Don Nakornthab, Ph. D. Senior Director, Economic and Policy Department, Bank of Thailand
The global pandemic of coronavirus has literally brought the world to a standstill. Since early this year, the world has been fighting with the deadly virus. While some have found themselves back to square one, many more are faring much worse, some on the brink of bankruptcy.
At the time of writing this article, almost ten million people have contracted the virus, with the death toll reaching nearly 500,000 and still rising.
Last month, the International Monetary Fund (IMF) warned that the economic downturn of coronavirus is the worst since the Great Depression in 1923, with global economic growth shrinking by three percent – a bleak outlook compared to the one-percent drop during the 2008 subprime mortgage crisis.
Thailand is particularly hit hard. Despite its swift response and effective implementation in curbing the spread of the Covid-19, the country has suffered a major setback. The latest forecast by the Bank of Thailand says the country’s economy is likely to shrink by 8.1 percent.
The figure is based on the Tourism Authority of Thailand’s newly projected number of foreign tourists at eight million, an 80-percent decline or 32 million from last year. The industry is one of Thailand’s main income sources, accounting for about ten percent of gross domestic product. The plunge is the lowest since 2006 as a result of the disappearance of Chinese tourists who account for almost one-thirds of foreign visitors.
But in the midst of every crisis, lies great opportunity, said Albert Einstein.
According to Dr Don Nakornthab, Senior Director of the Economic and Policy Department, Bank of Thailand, it is a perfect time for the government to “reset” the country in three major areas: tourism, education, and workforce.
“The Covid-19 crisis has turned a spotlight on the serious need for a reset in the tourism industry. We focus too much on the quantity instead of quality. We’re also too dependent on foreign incomes,” says the expert.
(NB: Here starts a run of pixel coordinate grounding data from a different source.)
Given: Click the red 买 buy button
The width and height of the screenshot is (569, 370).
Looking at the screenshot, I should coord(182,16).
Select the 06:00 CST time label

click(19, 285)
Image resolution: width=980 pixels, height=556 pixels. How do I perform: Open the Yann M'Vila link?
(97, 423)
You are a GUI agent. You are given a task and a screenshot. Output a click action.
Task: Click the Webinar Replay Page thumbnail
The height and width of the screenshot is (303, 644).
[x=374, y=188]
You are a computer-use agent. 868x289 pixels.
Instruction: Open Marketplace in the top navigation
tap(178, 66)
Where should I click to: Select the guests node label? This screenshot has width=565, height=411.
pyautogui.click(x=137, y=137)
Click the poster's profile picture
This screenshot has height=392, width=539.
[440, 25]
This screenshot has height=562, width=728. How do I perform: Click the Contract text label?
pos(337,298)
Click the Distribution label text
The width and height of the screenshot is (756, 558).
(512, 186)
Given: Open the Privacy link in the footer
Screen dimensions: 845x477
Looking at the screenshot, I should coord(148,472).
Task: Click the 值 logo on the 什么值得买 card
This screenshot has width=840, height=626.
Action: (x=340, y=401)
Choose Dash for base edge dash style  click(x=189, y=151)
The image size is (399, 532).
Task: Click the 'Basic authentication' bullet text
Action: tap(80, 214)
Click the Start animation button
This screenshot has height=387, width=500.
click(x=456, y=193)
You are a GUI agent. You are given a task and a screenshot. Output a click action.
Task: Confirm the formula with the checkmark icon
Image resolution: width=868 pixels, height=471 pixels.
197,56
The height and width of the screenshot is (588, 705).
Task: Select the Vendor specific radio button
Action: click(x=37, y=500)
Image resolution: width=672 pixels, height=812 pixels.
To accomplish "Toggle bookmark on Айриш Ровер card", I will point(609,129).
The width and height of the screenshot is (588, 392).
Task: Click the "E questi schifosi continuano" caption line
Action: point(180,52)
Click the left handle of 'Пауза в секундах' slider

Moreover, the export revenues are expected to decrease by more than four percent of GDP due to ongoing export slump. “Unless the government injects at least one trillion baht, the country will likely suffer negative growth,” he notes.
This means the inequality problem will exacerbate as the gap between the rich and the poor grows bigger. The impact will be felt the most by those at the grassroots level and in small-to-medium-sized businesses. In fact, the crisis has already taken its toll on their livelihood.
From an economic viewpoint, the situation is simply a reflection of the dire need of education reform, another crucial factor in the country’s long-term growth.
Outdated curriculum and teaching techniques aside, the ‘new normal’ era will further put students under pressure. Online and distance learning are becoming a norm, but how it can be applied is still a question when the majority of the students are from low-income households. Notebooks and tablets suitable for fast Internet connections are certainly out of reach.
The reform will also answer the long-overdue need for reskilling and upskilling the labor force. As the world is undergoing digital disruption, the landscape of jobs will go through transformation inevitably. New jobs will be created and existing jobs will either be lost or transformed, thanks to the digitization and automation through artificial intelligence (AI).
Sooner or later, this will happen. However, the pandemic is just a catalyst for change to happen earlier, Dr Don says, adding that the post-Covid-19 era will see several drastic changes in Thailand’s labor force market.
“First of all, unemployment will be on the rise. In the past, we could return to the agriculture sector when a crisis hit. Now, there isn’t much room left because crop prices aren’t that good. Joblessness will be worse if workers don’t adopt reskilling or upskilling. So the new generation of workers must have digital skills and is ready to embrace new technological advances, automation, and the working environment that involves a lot of communication with robots and AI.”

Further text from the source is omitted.